=== Section Start ===

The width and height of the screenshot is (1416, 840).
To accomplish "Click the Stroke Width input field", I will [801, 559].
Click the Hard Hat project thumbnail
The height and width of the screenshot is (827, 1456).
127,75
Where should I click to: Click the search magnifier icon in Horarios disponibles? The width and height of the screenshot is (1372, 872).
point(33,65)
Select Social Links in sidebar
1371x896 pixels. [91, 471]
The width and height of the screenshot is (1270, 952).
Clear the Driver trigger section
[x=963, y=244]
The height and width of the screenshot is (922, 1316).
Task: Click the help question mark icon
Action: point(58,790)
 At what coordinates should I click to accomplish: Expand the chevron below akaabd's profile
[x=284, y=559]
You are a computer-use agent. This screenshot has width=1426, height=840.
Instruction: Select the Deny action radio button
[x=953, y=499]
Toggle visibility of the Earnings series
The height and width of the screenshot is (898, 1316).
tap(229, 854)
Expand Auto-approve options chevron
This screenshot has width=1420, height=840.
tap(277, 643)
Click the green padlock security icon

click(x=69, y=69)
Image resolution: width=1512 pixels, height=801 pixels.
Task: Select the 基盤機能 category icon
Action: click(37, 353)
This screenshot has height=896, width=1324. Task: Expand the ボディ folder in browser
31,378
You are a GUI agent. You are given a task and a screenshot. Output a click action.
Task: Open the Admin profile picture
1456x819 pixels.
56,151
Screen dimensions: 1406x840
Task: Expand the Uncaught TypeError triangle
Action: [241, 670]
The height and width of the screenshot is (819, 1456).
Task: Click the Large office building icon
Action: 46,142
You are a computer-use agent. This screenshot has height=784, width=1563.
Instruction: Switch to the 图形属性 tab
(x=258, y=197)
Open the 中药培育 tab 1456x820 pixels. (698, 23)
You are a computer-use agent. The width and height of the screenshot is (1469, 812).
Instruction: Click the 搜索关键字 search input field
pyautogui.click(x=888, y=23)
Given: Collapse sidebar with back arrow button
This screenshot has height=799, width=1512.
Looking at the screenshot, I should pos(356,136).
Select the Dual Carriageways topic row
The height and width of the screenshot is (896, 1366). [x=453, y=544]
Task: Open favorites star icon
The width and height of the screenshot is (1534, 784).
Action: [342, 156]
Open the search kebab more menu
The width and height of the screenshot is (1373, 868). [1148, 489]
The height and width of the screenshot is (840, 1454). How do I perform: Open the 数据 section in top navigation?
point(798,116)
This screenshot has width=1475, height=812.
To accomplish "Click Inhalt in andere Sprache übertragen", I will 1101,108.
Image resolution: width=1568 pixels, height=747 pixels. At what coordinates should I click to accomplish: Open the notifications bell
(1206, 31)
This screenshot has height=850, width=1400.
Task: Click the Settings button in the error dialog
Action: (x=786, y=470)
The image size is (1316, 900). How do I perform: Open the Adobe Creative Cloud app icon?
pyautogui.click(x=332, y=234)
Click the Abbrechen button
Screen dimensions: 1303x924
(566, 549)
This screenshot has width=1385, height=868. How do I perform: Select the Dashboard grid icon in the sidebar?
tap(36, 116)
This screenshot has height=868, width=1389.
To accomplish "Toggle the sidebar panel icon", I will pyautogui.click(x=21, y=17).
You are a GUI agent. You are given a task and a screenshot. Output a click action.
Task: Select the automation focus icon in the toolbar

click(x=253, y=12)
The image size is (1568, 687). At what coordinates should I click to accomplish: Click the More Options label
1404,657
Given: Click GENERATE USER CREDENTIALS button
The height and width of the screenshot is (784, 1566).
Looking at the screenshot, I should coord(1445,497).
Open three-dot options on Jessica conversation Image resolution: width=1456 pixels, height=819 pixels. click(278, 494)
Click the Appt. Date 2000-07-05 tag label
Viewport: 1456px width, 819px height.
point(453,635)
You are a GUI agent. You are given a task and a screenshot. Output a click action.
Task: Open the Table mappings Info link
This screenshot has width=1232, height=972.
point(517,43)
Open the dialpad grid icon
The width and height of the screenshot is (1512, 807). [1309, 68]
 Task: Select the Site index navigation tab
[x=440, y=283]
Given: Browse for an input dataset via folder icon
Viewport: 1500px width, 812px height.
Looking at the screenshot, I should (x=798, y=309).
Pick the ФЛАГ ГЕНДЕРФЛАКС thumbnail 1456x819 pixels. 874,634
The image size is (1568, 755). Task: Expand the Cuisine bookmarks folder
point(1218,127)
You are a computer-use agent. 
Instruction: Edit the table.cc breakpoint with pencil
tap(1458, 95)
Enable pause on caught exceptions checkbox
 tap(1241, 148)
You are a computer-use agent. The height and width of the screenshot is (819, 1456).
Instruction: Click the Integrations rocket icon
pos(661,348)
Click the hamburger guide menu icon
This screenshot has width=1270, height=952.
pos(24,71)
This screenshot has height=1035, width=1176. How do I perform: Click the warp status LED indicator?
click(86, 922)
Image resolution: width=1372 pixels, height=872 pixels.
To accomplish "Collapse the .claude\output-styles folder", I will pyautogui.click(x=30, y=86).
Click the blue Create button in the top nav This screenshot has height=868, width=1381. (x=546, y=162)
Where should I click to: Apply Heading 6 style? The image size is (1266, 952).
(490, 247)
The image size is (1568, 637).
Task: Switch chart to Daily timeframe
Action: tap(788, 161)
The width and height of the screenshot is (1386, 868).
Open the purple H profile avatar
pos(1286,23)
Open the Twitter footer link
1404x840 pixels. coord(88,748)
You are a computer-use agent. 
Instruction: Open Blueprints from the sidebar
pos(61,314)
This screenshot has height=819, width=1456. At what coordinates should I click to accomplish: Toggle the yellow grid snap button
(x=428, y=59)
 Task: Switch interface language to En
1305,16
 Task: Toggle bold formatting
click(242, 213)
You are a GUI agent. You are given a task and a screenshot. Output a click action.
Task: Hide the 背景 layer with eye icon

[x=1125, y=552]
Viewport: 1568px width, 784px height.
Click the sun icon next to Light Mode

=== Section End ===

• **Exercise**
Would you print exactly and only the lines of the material above that run from the line with "This screenshot has width=1232, height=972." through the line with "Pick the ФЛАГ", both included?

• **Result of the exercise**
This screenshot has width=1232, height=972.
point(517,43)
Open the dialpad grid icon
The width and height of the screenshot is (1512, 807). [1309, 68]
 Task: Select the Site index navigation tab
[x=440, y=283]
Given: Browse for an input dataset via folder icon
Viewport: 1500px width, 812px height.
Looking at the screenshot, I should (x=798, y=309).
Pick the ФЛАГ ГЕНДЕРФЛАКС thumbnail 1456x819 pixels. 874,634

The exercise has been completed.